**Exercise instructions**
Render the lines from the one containing "Select the IPhone 15 Pro Max title" through the one containing "[x=193, y=653]" as a Markdown table with a Row column for the row number and a Text column for the line, skipping any blank lines.

**Supplied material**
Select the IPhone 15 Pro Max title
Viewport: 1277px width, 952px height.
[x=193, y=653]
--
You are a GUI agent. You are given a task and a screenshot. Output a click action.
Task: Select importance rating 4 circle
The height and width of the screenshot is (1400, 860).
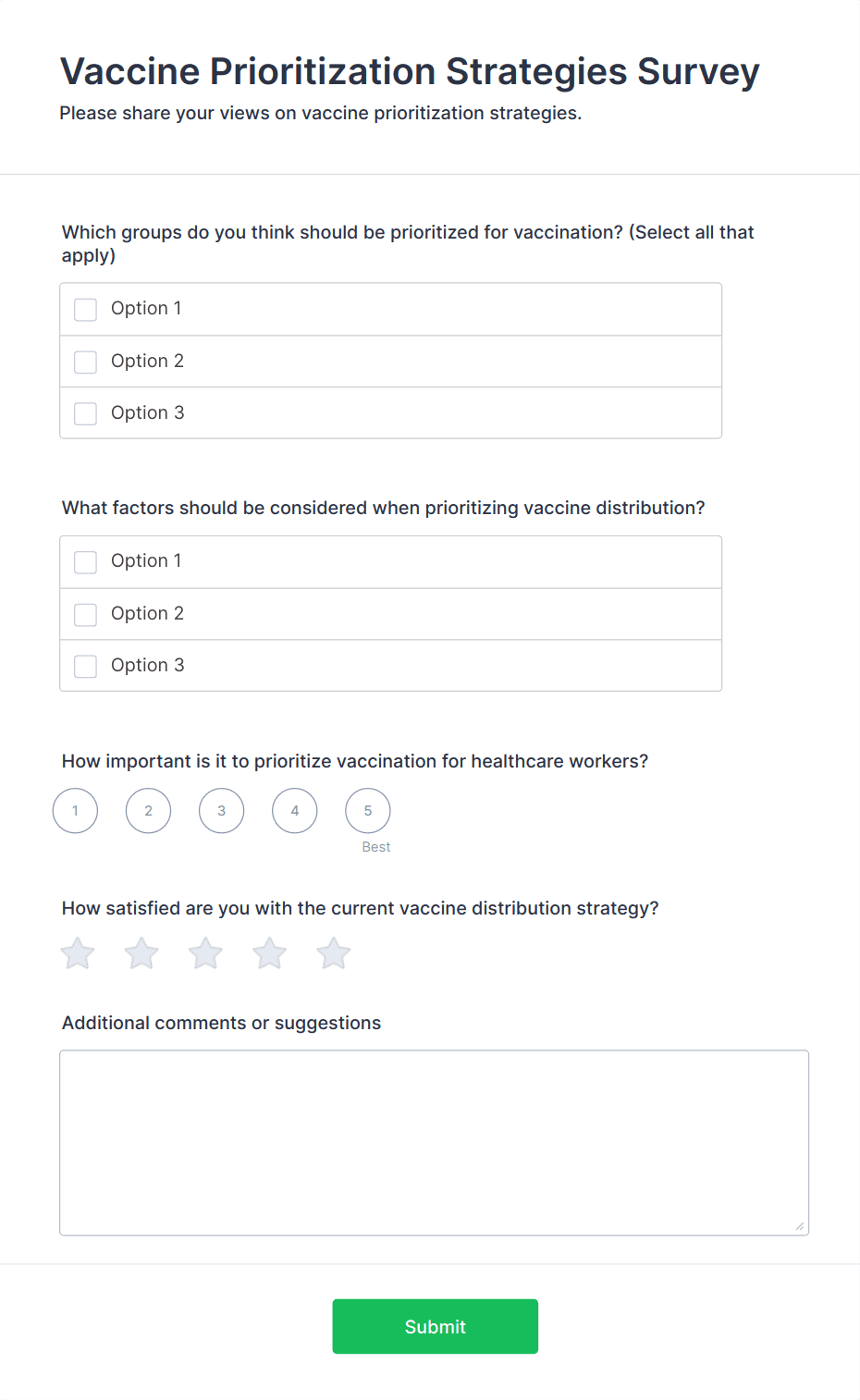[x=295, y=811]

**Task result**
| Row | Text |
|---|---|
| 1 | Select the IPhone 15 Pro Max title |
| 2 | Viewport: 1277px width, 952px height. |
| 3 | [x=193, y=653] |